In the general case of $k \le n$, the determinant is not obviously defined and \eqref{1} cannot be applied directly, but it can be expanded into
$$\frac{1}{k!}\sqrt{\begin{vmatrix}
(e_1 & \cdots & e_k)^T(e_1 & \cdots & e_k)
\end{vmatrix}}\tag{3}\label{3}$$
which involves the determinant of the Gramian. That was a simple algebraic manipulation for the $k=n$ case but \eqref{3} also works for $k<n$ and these notes help explain why it works. In terms of vertices, the volume in the general $k \le n$ case is given by
$$\frac{1}{k!}\sqrt{-\begin{vmatrix}
0 & 1 & \cdots & 1 \\
1 & v_1 \cdot v_1 & \cdots & v_1 \cdot v_{k+1} \\
\vdots & \vdots & \ddots & \vdots \\
1 & v_{k+1} \cdot v_1 & \cdots & v_{k+1} \cdot v_{k+1}
\end{vmatrix}}\tag{4}\label{4}$$
which is similar to \eqref{3} (expand the matrix multiplication) and can be derived by algebraic manipulation. I did this myself so am not totally sure it's correct. I have no geometric interpretation of this, though note that the determinant is $\begin{vmatrix}(a & v_1 & \cdots & v_{k+1})^T(b & v_1 & \cdots & v_{k+1})\end{vmatrix}$ for some $a$ and $b$ which are orthogonal to each other and give $1$ when dotted with each $v$, if that's even possible.

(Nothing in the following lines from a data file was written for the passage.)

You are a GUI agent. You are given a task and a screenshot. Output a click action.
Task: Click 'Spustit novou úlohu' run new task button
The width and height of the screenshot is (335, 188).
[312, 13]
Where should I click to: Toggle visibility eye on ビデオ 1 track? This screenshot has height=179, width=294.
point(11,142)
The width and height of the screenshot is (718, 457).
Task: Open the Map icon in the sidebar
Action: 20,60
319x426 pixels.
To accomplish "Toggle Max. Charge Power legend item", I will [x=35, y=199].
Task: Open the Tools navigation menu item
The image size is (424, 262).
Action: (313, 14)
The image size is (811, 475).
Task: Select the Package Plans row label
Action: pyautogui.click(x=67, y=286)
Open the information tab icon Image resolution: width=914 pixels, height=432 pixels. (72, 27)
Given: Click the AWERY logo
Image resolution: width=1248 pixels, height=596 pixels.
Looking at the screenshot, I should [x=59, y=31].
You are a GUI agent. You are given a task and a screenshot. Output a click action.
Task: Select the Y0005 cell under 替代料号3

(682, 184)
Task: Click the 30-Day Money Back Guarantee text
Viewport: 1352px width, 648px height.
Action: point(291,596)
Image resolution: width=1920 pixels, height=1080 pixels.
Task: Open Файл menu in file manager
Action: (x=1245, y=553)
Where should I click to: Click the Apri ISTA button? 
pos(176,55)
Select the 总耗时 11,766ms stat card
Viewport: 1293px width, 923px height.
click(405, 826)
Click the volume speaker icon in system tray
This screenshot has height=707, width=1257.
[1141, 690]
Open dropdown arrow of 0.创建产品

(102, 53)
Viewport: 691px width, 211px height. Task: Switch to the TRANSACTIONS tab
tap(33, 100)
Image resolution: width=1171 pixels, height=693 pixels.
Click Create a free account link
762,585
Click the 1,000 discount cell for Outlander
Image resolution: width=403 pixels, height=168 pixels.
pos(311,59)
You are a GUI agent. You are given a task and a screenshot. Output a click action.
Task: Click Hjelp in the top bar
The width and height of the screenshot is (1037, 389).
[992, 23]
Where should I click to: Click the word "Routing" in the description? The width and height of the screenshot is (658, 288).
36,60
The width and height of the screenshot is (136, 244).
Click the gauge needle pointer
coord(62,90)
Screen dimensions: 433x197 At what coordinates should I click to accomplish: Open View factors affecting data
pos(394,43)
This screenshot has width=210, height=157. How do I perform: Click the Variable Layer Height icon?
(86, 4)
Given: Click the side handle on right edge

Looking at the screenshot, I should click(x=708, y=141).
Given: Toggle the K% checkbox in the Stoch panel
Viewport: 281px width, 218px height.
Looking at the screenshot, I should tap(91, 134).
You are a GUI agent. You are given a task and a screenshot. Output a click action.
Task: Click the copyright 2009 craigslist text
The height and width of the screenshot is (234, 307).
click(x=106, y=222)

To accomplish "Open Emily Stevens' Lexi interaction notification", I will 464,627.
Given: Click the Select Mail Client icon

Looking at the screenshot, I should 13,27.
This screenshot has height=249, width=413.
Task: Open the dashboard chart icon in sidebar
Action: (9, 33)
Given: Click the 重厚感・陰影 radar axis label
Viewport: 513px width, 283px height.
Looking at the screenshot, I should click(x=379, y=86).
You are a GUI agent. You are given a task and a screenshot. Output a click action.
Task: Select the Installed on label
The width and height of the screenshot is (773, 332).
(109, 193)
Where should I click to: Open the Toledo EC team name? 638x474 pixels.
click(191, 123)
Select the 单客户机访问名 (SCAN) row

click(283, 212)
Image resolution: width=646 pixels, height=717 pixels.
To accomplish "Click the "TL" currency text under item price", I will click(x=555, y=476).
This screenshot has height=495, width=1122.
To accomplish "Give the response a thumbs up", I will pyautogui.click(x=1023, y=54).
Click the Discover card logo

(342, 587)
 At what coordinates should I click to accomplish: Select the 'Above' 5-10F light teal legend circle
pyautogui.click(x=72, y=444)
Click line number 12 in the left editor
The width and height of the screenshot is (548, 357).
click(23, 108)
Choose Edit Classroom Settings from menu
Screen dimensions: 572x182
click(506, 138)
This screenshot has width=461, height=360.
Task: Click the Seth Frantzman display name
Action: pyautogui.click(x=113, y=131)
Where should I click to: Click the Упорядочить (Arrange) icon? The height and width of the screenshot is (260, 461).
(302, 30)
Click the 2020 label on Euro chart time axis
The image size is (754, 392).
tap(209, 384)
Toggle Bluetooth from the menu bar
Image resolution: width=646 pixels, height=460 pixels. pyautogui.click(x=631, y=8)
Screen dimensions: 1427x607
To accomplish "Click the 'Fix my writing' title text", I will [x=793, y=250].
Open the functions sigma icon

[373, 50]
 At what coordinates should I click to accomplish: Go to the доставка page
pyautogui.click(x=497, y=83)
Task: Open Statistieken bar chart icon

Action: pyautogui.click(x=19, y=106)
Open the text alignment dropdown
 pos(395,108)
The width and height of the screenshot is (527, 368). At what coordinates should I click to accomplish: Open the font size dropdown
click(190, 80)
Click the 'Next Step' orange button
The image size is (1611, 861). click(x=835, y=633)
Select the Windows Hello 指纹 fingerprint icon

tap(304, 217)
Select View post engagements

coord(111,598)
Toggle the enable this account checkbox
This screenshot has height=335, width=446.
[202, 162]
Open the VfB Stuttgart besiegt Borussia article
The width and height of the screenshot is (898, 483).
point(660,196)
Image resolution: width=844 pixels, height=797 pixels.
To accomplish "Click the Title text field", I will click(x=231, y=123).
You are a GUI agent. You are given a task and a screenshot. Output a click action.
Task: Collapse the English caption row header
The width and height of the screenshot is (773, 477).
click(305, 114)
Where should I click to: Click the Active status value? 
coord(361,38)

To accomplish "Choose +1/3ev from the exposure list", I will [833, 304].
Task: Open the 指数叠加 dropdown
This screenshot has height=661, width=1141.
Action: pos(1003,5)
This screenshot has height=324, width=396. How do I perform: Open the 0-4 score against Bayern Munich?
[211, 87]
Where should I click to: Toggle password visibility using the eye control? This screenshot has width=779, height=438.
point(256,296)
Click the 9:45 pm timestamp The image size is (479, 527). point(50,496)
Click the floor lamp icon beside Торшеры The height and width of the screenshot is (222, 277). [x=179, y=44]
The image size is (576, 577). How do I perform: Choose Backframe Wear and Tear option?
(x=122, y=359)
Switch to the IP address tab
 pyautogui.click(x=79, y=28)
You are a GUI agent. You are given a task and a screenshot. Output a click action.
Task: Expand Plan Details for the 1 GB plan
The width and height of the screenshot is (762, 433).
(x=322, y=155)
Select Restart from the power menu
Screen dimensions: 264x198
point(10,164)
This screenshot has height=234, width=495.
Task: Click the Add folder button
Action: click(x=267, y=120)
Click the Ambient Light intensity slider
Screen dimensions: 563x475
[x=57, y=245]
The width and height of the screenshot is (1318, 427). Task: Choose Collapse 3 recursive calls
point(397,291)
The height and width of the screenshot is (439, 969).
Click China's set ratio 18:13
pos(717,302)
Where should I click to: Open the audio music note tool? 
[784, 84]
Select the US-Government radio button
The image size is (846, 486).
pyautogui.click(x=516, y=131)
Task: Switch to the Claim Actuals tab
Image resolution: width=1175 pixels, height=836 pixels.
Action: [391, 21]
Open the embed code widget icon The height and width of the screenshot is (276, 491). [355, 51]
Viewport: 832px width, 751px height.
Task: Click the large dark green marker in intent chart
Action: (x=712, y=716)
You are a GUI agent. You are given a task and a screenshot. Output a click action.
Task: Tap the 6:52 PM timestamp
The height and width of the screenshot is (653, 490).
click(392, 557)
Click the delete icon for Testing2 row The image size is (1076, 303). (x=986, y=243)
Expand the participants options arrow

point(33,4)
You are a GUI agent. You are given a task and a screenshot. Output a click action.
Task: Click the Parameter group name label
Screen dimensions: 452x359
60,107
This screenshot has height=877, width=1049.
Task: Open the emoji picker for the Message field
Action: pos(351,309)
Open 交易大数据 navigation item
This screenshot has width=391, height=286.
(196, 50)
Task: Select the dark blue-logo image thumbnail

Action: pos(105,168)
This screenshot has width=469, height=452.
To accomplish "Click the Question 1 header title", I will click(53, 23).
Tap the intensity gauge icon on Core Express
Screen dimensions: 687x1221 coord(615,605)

The barycentric coordinates $\xi$ are given in terms of the original coordinates $x$ by
$$\xi^*=\begin{pmatrix}e_1 & \cdots & e_k\end{pmatrix}^{-1}(x-v_{k+1})\tag{5}\label{5}$$
and the left inverse of a matrix $A$, which is $(A^TA)^{-1}A^T$, can be used when $k < n$. This only gives the first $k$ coordinates and the last one is simply the difference of the sum of the others with unity. In terms of vertices
$$\xi=\begin{pmatrix}
1 & \cdots & 1 \\
v_1 & \cdots & v_{k+1}
\end{pmatrix}^{-1}
\begin{pmatrix}1 \\ x\end{pmatrix}\tag{6}\label{6}$$
and again the left inverse can be used for the non-square matrix when $k < n$.
Both come from the equation $\begin{pmatrix}v_1 & \cdots & v_{k+1}\end{pmatrix}\xi=x$, which is an expression of the fact that the barycentric coordinates of a single vertex (a $1$ and many $0$s) select a single column of the matrix that multiplies it. For \eqref{5} $\begin{pmatrix}v_{k+1} & \cdots & v_{k+1}\end{pmatrix}\xi$ is subtracted from both sides, noting it is simply equal to $v_{k+1}$ on the right and getting rid of the resulting zero column on the left. For \eqref{6}, the row of $1$s are added to ensure the matrix is invertible. It's not clear to me that the left inverse can always be taken so any comments welcome here.
In summary, formulas for the volume and barycentric coordinates are well known for the $k = n$ case. For the $k < n$ case, the key operations of taking the determinant and the inverse are slightly modified but the formulas remain essentially the same. I have no reference for the form given in \eqref{4}.